Recentemente, o Congresso alterou a lei de diretrizes orçamentárias, por meio do Projeto de Lei nº 12/2021, para prever que os recursos do FNDCT possam permanecer na reserva de contingência do orçamento. Ou seja, mesmo diante da LC 177, os valores não seriam disponibilizados ao fundo, inviabilizando sua aplicação no desenvolvimento científico e tecnológico e na inovação, conforme determina o ordenamento jurídico. Por que o governo e o Congresso alterariam uma lei ordinária, inserindo na LDO dispositivo que colide frontalmente com uma lei complementar?

A resposta apareceu dez dias após a aprovação da proposição: outro projeto de lei (Projeto de Lei nº 16/2021) previa o descontingenciamento de R$ 655 milhões do FNDCT, no entanto, no momento de sua votação, foi alterado pelo Poder Executivo, remanejando a suplementação para diversos órgãos, com vistas, inclusive, a realizar despesas de interesse do governo e de sua base parlamentar. Por exemplo, o Ministério do Desenvolvimento Regional, já fartamente aquinhoado nas questionáveis emendas de relator, ganhou mais R$ 250 milhões.

* _SEÇÃO DE DADOS_

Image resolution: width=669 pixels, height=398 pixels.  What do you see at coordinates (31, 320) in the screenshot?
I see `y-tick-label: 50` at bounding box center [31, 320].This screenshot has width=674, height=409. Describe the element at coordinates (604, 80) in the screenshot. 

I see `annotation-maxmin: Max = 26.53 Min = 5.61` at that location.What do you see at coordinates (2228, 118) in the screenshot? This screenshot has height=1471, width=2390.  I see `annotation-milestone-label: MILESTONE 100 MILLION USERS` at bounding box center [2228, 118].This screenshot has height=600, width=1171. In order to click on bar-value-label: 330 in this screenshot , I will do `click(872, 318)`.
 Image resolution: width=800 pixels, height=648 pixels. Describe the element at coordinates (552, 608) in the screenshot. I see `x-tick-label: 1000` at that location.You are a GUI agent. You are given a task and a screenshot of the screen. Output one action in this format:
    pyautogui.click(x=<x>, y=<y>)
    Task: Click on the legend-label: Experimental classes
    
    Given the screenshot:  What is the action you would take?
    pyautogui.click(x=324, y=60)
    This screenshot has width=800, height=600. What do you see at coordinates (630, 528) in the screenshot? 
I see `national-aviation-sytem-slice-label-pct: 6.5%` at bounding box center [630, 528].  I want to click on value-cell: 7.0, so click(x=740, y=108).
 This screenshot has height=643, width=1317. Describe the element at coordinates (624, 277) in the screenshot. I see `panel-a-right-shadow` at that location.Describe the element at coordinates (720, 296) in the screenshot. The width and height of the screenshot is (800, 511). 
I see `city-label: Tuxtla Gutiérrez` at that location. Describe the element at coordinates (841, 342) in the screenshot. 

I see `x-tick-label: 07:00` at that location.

* _ENUNCIADO DA TAREFA_
Por favor, reproduza sem nenhuma alteração tudo o que vai de "A resposta apareceu" até "R$ 250 milhões." no trecho sobre o FNDCT acima.

* _SOLUÇÃO DA TAREFA_
A resposta apareceu dez dias após a aprovação da proposição: outro projeto de lei (Projeto de Lei nº 16/2021) previa o descontingenciamento de R$ 655 milhões do FNDCT, no entanto, no momento de sua votação, foi alterado pelo Poder Executivo, remanejando a suplementação para diversos órgãos, com vistas, inclusive, a realizar despesas de interesse do governo e de sua base parlamentar. Por exemplo, o Ministério do Desenvolvimento Regional, já fartamente aquinhoado nas questionáveis emendas de relator, ganhou mais R$ 250 milhões.